Johnson Controls the world’s largest supplier of lead-acid batteries, said it has started producing lithium-ion battery packs for an anticipated Mercedes hybrid at what the supplier
calls the first plant dedicated to making such batteries for vehicles. It went on to say that it was weeks away from delivering lithium-ion batteries for a fleet of demonstration vehicles to hit Chinese roads. Furthermore it was hired by GM to develop the lithium-ion batteries for a 2010 delivery of the Saturn Vue.
WUC has to this point not looked at their lithium deposit as anything other then an extra. With this new technology and the fact that WUC might have the largest deposit in the country , a reassessment was warranted. Current plans are to spin off the lithium deposit under the name of Western Lithium Corp (WLC) in the first quarter. Valued at only a penny a pound in the ground ( less than 1% of it’s $3.60 a pound lithium carbonate selling price), the lode is possibly worth over $2 a share. Sort of explodes the story, one would think. If we assume a one for one spin , and our new entity trades at $0.50 then , Western Nuclear should go ex dividend a similar amount. But since we believe that little value is included in the parent company for the lithium, we feel WUC will regain this value shortly thereafter.

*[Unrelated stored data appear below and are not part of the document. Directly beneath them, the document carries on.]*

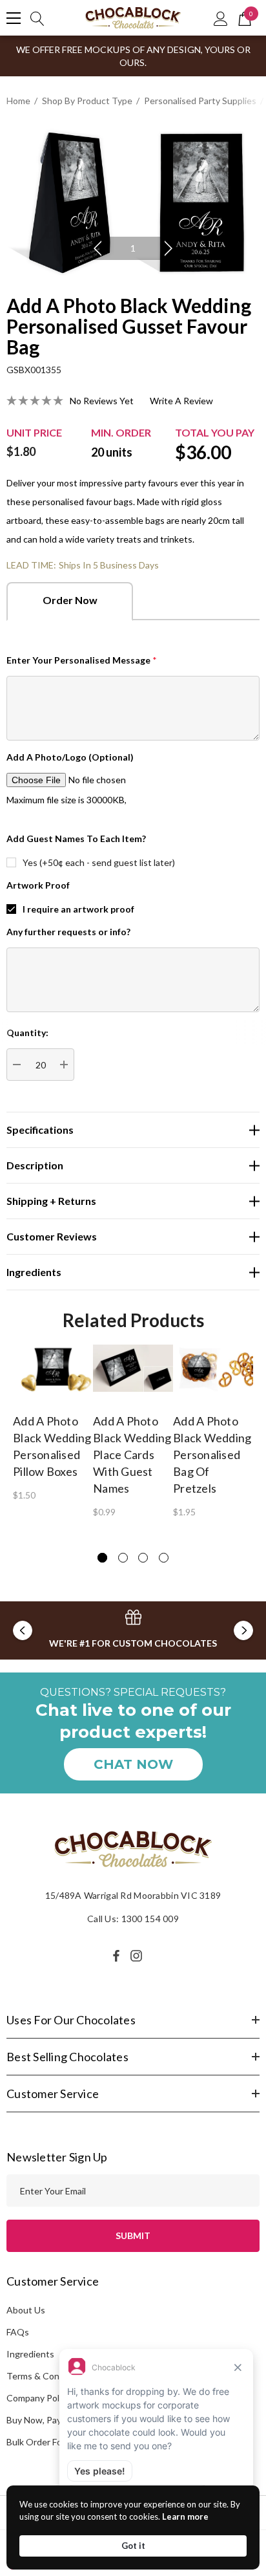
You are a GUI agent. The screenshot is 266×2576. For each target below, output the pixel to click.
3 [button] (143, 1558)
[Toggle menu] (13, 18)
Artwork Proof (38, 885)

So let us put this all together. We have about 31 million pounds of uranium worth in the ground worth about $155 million. Some very exciting prospects still to be drilled in Kings Valley as well as in Thelon Basin, Canada. Almost $50 million in cash. A 10% investment by the big daddy of uranium- Cameco in a strategic alliance with Western Uranium mostly due to their interest in Kings Valley . And serendipity- a revolutionary Stanford University discovery that extends lithium battery life tenfold and promises to explode the use of lithium in the next few years. And they are sitting on one gigantic domestic reserve.
Current potential value- $155 million uranium, $50 million cash, and lithium at one penny a pound -$250 million. With 65 million outstanding, we have $3.15 for the uranium and cash..
The lithium, well who knows –maybe another $2+ at present. Sometime by the end of January or February, Western Lithium should trade as a stand alone entity representing the only major domestic source of lithium and with the exception of Sociedad Quimica (NYSE:SQM), the Chilean chemical, the only other public way to invest in this rapidly growing metal.